AdDen avocats représente la région Ile-de-France et cinq départements franciliens dans le dossier de la piétonnisation des voies sur Berges et obtient l’annulation de la déclaration de projet et de l’arrêté de piétonnisation de la maire de Paris

Le cabinet AdDen avocats, avec une équipe menée par Nicolas Nahmias, avocat associé, Philippe Proot, avocat of counsel et Emmanuelle Bénoit, avocate senior a accompagné, en première instance et en appel, la région Ile-de-France, les départements des Hauts-de-Seine, des Yvelines, de l’Essonne, du Val-d’Oise et de Seine-et-Marne dans le cadre du dossier de de la piétonnisation des voies sur Berges.

La Cour administrative d’appel de Paris a confirmé lundi 22 octobre 2018 l’annulation de la piétonnisation des voies sur berges décidée en 2016 par la ville de Paris déjà prononcée, en première instance, par le tribunal administratif de Paris en février 2018.

Faisant droit aux arguments des défendeurs, la cour estime que l’étude d’impact réalisée par la ville « a délibérément occulté une partie notable des incidences du projet sur les émissions de polluants atmosphériques et les nuisances sonores» En raison des « inexactitudes, omissions et insuffisances » qui l’affectait, l’étude d’impact « n’a ainsi pas permis d’assurer l’information complète de la population sur des éléments d’appréciation de l’intérêt de ce projet qui étaient pourtant essentiels, dès lors que celui-ci avait précisément pour objectif, notamment, d’améliorer la tranquillité et la qualité de l’air à Paris. ».

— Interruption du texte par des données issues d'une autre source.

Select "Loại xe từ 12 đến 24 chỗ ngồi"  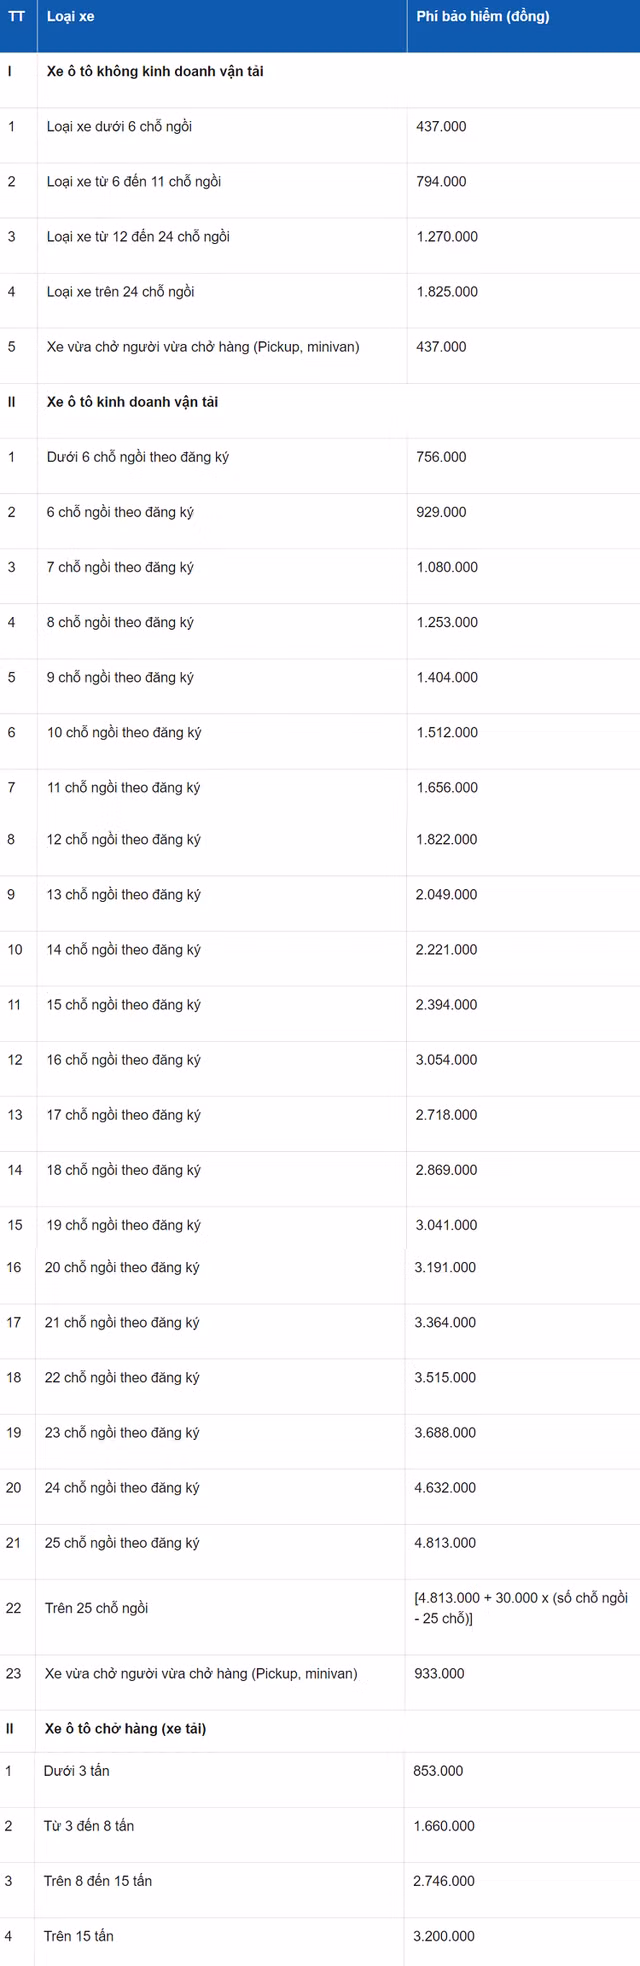coord(138,237)
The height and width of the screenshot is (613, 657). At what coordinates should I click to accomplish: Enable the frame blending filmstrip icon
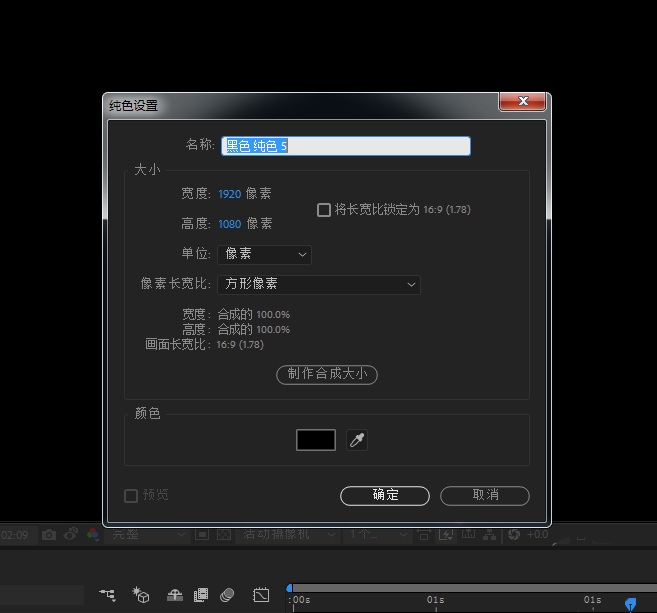tap(200, 595)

Elle annule en conséquence la délibération du 26 septembre 2016 par laquelle le conseil de Paris avait adopté la déclaration de projet de l’opération de piétonnisation ainsi que l’arrêté piétonnisation du 18 octobre 2016 pris par la maire de Paris

La fermeture à la circulation des voies sur berges a cependant été maintenue, la ville ayant pris, à la suite du jugement d’annulation rendu en février dernier par le tribunal administratif, un second arrêté de piétonnisation. Ce second arrêté que la région et les départements ont décidé de ne pas attaquer doit à son tour être jugé par le tribunal administratif de Paris dans les prochains jours.